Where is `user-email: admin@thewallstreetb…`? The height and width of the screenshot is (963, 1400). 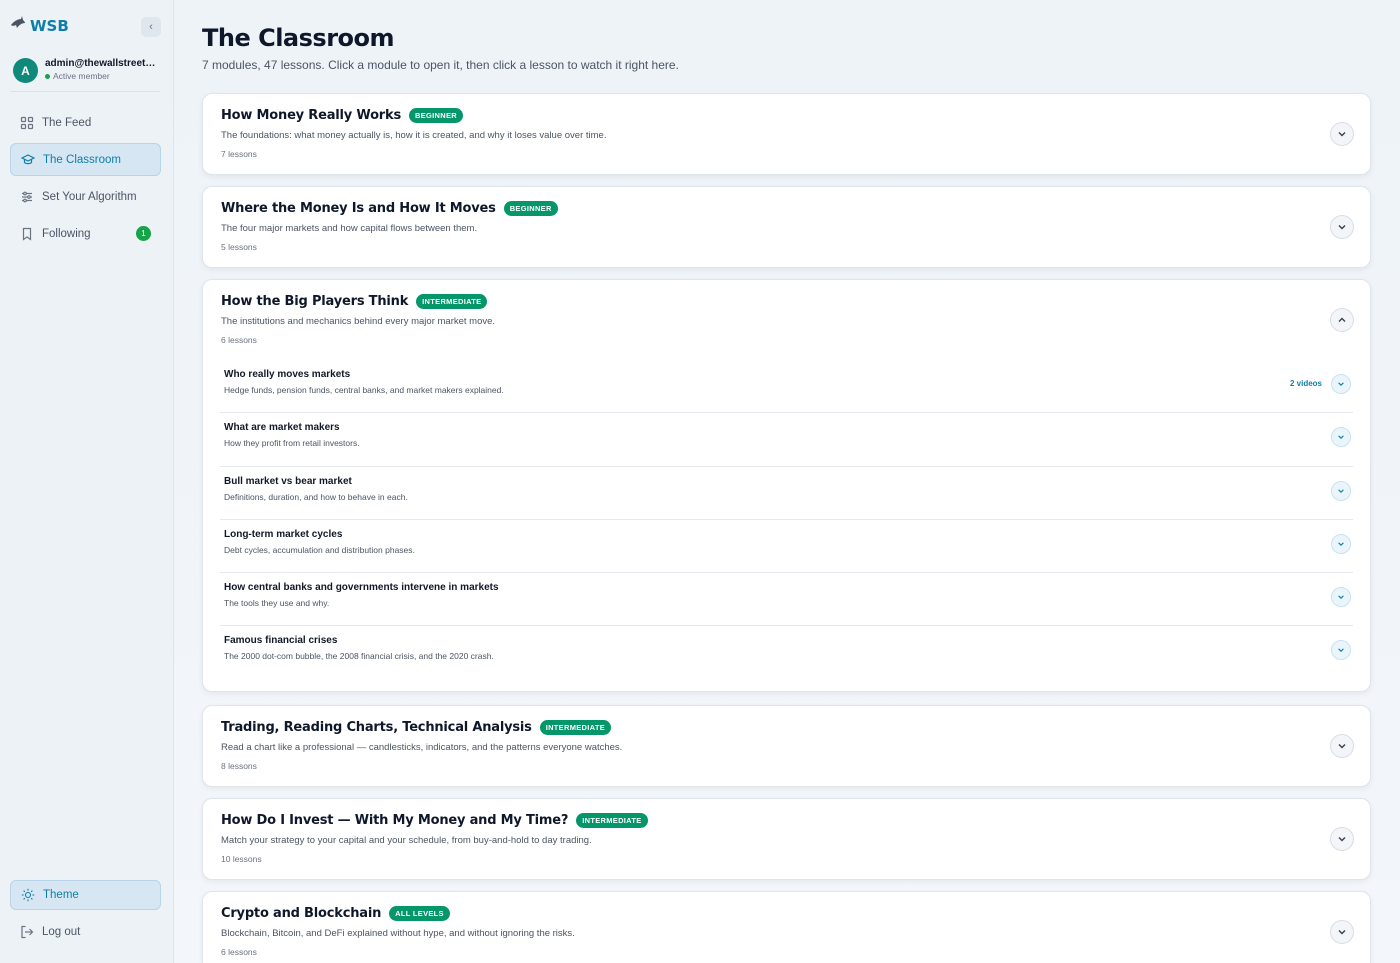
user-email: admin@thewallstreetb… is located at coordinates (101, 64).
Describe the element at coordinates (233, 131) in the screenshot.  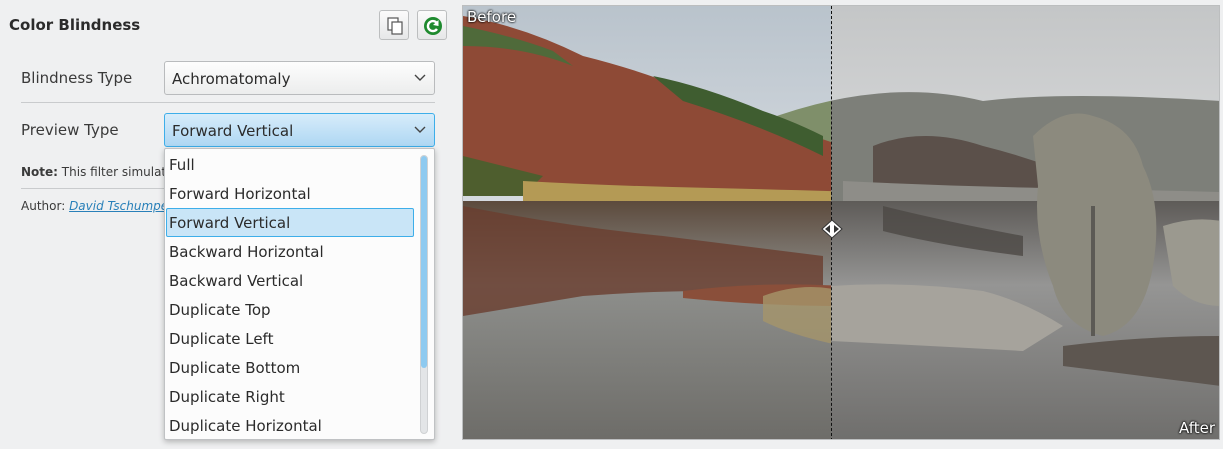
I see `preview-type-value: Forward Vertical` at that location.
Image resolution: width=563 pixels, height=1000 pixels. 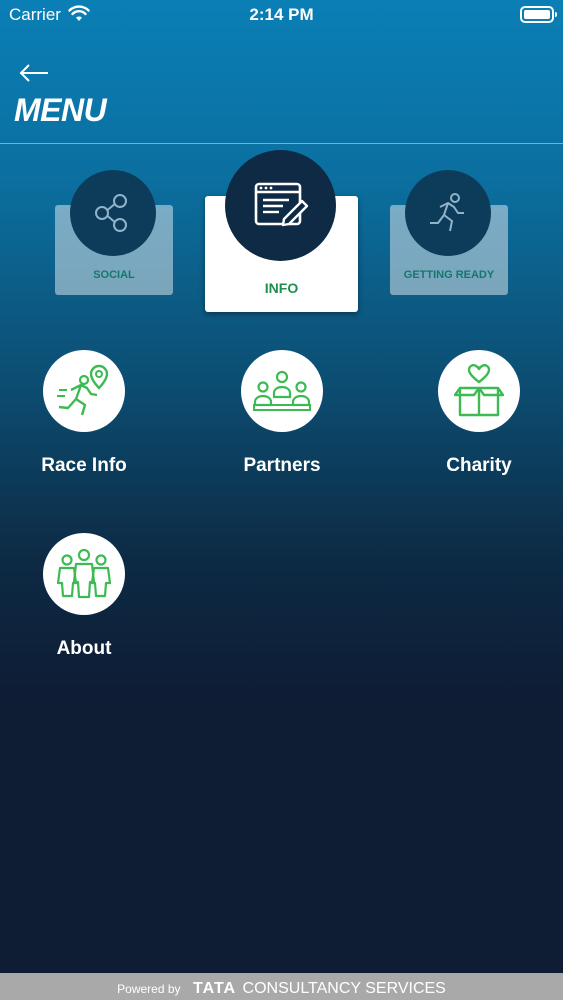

> _WORK ORDER_
Output every line of the listing above as a numbered list, skipping blank lines and leaving out the picture markers.

> _OUTPUT_
1. Where is `user-email: admin@thewallstreetb…`? The height and width of the screenshot is (963, 1400). 
2. user-email: admin@thewallstreetb… is located at coordinates (101, 64).
3. Describe the element at coordinates (233, 131) in the screenshot.  
4. I see `preview-type-value: Forward Vertical` at that location.
5. Image resolution: width=563 pixels, height=1000 pixels. 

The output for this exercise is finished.